From 96c8e3047da6a72e3600280da665912504e1b4db Mon Sep 17 00:00:00 2001
From: qihqi <hanq@google.com>
Date: Thu, 8 Feb 2024 09:53:31 -0800
Subject: [PATCH] Fix a bug in convolution for torch_xla2. Enable tests (#6496)

---
 .github/workflows/torch_xla2.yml              | 44 +++++++++++
 experimental/torch_xla2/requirements.txt      | 27 +++++--
 .../torch_xla2/test/llama/llama_model.py      |  4 +
 experimental/torch_xla2/test/test_conv.py     | 79 +++++++++++++++++++
 .../torch_xla2/test/test_core_aten_ops.py     | 12 +++
 .../torch_xla2/torch_xla2/__init__.py         | 10 ++-
 experimental/torch_xla2/torch_xla2/export.py  | 15 ++--
 experimental/torch_xla2/torch_xla2/ops.py     | 25 +++---
 experimental/torch_xla2/torch_xla2/tensor.py  |  8 +-
 9 files changed, 199 insertions(+), 25 deletions(-)

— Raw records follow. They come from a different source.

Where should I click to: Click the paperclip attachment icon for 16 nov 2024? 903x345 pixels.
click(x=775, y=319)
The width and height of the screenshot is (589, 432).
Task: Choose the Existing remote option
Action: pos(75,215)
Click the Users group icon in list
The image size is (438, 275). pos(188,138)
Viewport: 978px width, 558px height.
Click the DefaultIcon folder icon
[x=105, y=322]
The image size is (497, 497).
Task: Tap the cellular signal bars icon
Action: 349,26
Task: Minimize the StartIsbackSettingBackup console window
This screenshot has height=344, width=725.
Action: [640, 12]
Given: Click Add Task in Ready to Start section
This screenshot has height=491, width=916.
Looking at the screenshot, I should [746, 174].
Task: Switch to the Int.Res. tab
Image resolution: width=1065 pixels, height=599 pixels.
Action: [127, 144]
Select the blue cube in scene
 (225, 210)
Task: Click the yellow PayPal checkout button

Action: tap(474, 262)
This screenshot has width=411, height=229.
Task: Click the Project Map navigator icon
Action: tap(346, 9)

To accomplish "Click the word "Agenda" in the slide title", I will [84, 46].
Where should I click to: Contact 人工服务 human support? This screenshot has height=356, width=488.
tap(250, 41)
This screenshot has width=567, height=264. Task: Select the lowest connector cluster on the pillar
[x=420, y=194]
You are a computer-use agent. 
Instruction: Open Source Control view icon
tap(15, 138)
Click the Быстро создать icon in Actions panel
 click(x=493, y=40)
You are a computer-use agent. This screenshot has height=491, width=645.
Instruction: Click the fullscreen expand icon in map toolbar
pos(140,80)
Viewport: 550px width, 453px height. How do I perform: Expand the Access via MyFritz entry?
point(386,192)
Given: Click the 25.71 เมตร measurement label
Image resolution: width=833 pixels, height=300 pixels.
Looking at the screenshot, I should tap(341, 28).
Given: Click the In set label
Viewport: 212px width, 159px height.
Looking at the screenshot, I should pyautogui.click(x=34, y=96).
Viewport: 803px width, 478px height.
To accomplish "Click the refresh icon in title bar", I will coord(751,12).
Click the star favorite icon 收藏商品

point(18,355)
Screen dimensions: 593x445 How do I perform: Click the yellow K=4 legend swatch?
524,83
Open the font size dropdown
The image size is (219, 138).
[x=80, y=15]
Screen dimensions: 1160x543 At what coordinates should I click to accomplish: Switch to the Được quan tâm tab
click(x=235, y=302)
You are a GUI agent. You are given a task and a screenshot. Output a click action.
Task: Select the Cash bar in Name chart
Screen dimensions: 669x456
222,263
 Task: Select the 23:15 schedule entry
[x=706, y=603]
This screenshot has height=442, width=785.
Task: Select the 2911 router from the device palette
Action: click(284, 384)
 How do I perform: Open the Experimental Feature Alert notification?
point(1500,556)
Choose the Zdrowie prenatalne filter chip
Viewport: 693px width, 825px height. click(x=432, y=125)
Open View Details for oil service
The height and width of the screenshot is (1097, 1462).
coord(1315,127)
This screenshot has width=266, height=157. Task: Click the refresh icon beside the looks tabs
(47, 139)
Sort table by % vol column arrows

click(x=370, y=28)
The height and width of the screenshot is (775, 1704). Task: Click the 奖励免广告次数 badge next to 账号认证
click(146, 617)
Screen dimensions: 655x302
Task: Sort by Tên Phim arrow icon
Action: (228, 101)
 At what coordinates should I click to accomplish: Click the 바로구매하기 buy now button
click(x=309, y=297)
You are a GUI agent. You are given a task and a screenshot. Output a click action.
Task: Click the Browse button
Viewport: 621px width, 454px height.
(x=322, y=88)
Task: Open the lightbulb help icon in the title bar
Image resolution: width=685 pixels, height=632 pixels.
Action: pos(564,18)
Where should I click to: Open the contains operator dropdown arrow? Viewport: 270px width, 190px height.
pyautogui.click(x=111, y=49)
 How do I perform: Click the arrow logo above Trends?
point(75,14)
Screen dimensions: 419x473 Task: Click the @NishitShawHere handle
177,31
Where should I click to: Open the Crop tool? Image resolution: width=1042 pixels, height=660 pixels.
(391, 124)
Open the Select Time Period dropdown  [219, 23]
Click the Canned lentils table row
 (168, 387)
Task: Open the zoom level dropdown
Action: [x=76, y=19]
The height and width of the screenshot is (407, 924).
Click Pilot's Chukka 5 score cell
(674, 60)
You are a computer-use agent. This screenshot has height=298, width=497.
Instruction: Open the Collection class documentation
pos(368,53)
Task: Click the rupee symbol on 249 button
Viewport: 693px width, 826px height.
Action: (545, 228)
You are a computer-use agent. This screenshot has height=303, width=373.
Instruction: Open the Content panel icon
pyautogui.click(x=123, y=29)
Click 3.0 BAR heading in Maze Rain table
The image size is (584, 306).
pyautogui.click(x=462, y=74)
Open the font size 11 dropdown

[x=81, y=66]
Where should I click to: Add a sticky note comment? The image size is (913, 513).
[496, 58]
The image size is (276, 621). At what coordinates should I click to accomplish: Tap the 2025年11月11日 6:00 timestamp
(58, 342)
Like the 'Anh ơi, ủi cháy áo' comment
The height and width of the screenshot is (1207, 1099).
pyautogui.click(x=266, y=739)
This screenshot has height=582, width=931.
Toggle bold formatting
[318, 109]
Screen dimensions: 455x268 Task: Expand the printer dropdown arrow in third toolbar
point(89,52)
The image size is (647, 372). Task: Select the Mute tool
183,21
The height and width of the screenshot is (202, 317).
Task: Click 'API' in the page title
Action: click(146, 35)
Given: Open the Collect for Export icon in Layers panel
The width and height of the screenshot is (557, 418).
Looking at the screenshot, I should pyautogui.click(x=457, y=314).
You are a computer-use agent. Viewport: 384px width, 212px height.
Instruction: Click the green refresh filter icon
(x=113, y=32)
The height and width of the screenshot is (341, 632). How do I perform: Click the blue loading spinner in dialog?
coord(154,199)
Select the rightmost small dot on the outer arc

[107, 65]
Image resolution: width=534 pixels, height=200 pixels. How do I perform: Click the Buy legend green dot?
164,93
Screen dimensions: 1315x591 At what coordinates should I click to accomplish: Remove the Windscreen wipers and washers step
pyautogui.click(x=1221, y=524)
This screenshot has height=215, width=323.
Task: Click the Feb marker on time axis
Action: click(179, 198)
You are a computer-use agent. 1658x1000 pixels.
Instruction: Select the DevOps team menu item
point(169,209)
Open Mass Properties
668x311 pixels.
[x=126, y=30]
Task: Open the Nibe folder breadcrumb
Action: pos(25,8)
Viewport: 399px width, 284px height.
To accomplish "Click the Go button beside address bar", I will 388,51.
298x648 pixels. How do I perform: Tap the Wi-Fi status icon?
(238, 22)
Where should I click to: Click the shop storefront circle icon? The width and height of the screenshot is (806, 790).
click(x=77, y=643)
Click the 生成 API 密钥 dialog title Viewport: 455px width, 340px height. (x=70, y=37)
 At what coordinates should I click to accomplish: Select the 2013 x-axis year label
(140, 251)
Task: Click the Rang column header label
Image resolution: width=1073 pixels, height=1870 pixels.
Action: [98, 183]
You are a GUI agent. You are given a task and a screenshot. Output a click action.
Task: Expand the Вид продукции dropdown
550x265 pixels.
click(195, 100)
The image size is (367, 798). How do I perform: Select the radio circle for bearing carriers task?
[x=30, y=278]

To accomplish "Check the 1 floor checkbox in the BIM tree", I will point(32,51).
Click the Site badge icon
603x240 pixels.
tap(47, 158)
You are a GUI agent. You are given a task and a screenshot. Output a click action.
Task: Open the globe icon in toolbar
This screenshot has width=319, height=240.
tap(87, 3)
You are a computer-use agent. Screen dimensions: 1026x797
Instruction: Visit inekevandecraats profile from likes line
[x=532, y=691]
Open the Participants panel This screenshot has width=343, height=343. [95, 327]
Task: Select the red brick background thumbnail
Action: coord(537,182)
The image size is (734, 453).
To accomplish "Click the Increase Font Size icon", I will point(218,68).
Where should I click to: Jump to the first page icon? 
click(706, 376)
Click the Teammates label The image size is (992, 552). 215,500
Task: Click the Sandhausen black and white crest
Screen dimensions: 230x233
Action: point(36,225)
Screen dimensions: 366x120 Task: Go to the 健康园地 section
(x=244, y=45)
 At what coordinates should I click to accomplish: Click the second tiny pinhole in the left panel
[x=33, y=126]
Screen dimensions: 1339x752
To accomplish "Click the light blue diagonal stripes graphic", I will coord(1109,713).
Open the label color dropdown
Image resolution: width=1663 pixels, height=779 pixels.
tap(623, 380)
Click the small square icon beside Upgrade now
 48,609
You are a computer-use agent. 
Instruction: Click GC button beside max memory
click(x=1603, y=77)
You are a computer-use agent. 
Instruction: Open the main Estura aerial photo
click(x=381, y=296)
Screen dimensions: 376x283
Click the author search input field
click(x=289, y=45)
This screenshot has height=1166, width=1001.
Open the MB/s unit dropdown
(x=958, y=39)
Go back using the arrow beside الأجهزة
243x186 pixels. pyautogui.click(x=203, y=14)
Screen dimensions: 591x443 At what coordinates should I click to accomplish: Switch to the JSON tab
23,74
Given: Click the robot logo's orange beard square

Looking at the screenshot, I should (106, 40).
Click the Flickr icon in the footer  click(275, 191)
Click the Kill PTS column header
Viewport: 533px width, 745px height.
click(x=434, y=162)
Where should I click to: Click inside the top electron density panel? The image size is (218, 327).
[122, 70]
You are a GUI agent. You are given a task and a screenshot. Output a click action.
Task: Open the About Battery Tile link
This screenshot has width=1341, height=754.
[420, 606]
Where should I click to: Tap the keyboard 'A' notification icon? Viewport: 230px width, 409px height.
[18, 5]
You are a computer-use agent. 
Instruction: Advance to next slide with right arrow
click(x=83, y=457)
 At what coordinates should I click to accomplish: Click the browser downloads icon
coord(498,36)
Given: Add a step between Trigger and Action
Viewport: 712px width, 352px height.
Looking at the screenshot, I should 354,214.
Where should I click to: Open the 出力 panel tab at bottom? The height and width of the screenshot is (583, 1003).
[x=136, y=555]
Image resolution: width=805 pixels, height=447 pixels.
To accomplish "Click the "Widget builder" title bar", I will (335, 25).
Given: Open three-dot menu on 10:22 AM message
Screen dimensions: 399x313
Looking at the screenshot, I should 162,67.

 create mode 100644 .github/workflows/torch_xla2.yml
 create mode 100644 experimental/torch_xla2/test/test_conv.py

diff --git a/.github/workflows/torch_xla2.yml b/.github/workflows/torch_xla2.yml
new file mode 100644
index 000000000000..b93ecba50ee7
--- /dev/null
+++ b/.github/workflows/torch_xla2.yml
@@ -0,0 +1,44 @@
+on:
+  pull_request:
+    branches:
+      - master
+      - r[0-9]+.[0-9]+
+    paths:
+      - 'experimental/torch_xla2/**'
+  push:
+    branches:
+      - master
+      - r[0-9]+.[0-9]+
+    paths:
+      - 'experimental/torch_xla2/**'
+  workflow_dispatch:
+
+concurrency:
+  group: ${{ github.workflow }}-${{ github.event.pull_request.number || github.sha }}-${{ github.event_name == 'workflow_dispatch' }}-${{ github.event_name == 'schedule' }}
+  cancel-in-progress: true
+
+jobs:
+  torchxla2-cpu:
+    runs-on: ubuntu-20.04
+    steps:
+      - name: Checkout repo
+        uses: actions/checkout@v4
+        with:
+          sparse-checkout: |
+            experimental/torch_xla2
+      - name: Setup Python
+        uses: actions/setup-python@v4
+        with:
+          python-version: '3.10'
+      - name: Install
+        shell: bash
+        working-directory: experimental/torch_xla2
+        run: |
+          pip install pytest absl-py jax[cpu] flatbuffers tensorflow
+          pip install --pre torch --index-url https://download.pytorch.org/whl/nightly/cpu
+          pip install -e .
+      - name: Run tests
+        working-directory: experimental/torch_xla2
+        shell: bash
+        run: |
+          pytest test/
\ No newline at end of file
diff --git a/experimental/torch_xla2/requirements.txt b/experimental/torch_xla2/requirements.txt
index fa373ce770fe..54d87fb64302 100644
--- a/experimental/torch_xla2/requirements.txt
+++ b/experimental/torch_xla2/requirements.txt
@@ -1,5 +1,22 @@
-jax==0.4.24.dev20240202
-jaxlib==0.4.24.dev20240202
-numpy==1.26.3
-torch==2.2.0
-typing_extensions==4.9.0
+certifi==2022.12.7
+charset-normalizer==2.1.1
+filelock==3.9.0
+fsspec==2023.4.0
+idna==3.4
+jax==0.4.24
+jaxlib==0.4.24
+Jinja2==3.1.2
+MarkupSafe==2.1.3
+ml-dtypes==0.3.2
+mpmath==1.2.1
+networkx==3.0rc1
+numpy==1.24.1
+opt-einsum==3.3.0
+Pillow==9.3.0
+requests==2.28.1
+scipy==1.12.0
+sympy==1.11.1
+--pre
+torch
+typing_extensions==4.8.0
+urllib3==1.26.13
diff --git a/experimental/torch_xla2/test/llama/llama_model.py b/experimental/torch_xla2/test/llama/llama_model.py
index 790afed02586..fb3df18459a4 100644
--- a/experimental/torch_xla2/test/llama/llama_model.py
+++ b/experimental/torch_xla2/test/llama/llama_model.py
@@ -244,6 +244,10 @@ def forward(
 
     k = k.repeat_interleave(self.n_head // self.n_local_heads, dim=1)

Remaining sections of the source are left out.